Racial and ethnic differences in knowledge about one's dementia status

Date: April 13, 2020
Journal: Journal of the American Geriatrics Society
Citation: Lin PJ, Emerson J, Faul JD, Cohen JT,  Neumann PJ, Fillit HM, Daly AT, Margaretos N, Freund KM. Racial and ethnic differences in knowledge about one's dementia status. Journal of the American Geriatrics Society (in press).



To examine racial and ethnic differences in knowledge about oneʼs dementia status.


Prospective cohort study.


The 2000 to 2014 Health and Retirement Study.


Our sample included 8,686 person‐wave observations representing 4,065 unique survey participants, aged 70 years or older, with dementia, as identified by a well‐validated statistical prediction model based on individual demographic and clinical characteristics.


Primary outcome measure was knowledge of oneʼs dementia status, as reported in the survey.
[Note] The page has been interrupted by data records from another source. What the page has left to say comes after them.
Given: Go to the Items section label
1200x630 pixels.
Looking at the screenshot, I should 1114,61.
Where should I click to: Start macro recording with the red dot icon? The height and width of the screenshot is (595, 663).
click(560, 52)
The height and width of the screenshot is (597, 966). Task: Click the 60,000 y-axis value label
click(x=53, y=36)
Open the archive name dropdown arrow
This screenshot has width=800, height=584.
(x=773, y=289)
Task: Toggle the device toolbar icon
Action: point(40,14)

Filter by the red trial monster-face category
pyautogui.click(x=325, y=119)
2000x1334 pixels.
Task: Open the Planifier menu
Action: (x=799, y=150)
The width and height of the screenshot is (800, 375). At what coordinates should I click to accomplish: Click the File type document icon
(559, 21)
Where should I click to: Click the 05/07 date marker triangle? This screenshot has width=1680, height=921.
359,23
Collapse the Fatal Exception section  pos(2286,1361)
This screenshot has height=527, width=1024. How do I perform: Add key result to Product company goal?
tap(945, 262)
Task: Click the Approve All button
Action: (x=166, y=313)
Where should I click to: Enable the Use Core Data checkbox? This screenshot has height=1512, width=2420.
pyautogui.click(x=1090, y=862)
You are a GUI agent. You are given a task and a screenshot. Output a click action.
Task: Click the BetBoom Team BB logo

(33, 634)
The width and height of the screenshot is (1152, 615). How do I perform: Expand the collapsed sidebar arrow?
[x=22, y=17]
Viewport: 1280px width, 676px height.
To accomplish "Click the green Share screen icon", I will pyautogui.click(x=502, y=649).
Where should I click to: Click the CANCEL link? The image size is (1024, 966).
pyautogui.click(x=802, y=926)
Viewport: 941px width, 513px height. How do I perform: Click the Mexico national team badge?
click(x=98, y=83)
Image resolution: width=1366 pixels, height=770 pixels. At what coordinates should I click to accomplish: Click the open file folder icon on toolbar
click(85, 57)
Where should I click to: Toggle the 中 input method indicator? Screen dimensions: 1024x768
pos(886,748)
Patient characteristics included race/ethnicity, age, sex, survey year, cognition, function, comorbidity, and whether living in a nursing home.


Among subjects identified as having dementia by the prediction model, 43.5% to 50.2%, depending on the survey year, reported that they were informed of the dementia status by their physician. This proportion was lower among Hispanics (25.9%‐42.2%) and non‐Hispanic blacks (31.4%‐50.5%) than among non‐Hispanic whites (47.7%‐52.9%). Our fully adjusted regression model indicated lower dementia awareness among non‐Hispanic blacks (odds ratio [OR] = 0.74; 95% confidence interval [CI] = 0.58‐0.94) and Hispanics (OR = 0.60; 95% CI = 0.43‐0.85), compared to non‐Hispanic whites. Having more instrumental activity of daily living limitations (OR = 1.65; 95% CI = 1.56‐1.75) and living in a nursing home (OR = 2.78; 95% CI = 2.32‐3.32) were associated with increased odds of subjects reporting being told about dementia by a physician.


Less than half of individuals with dementia reported being told by a physician about the condition. A higher proportion of non‐Hispanic blacks and Hispanics with dementia may be unaware of their condition, despite higher dementia prevalence in these groups, compared to non‐Hispanic whites. Dementia outreach programs should target diverse communities with disproportionately high disease prevalence and low awareness.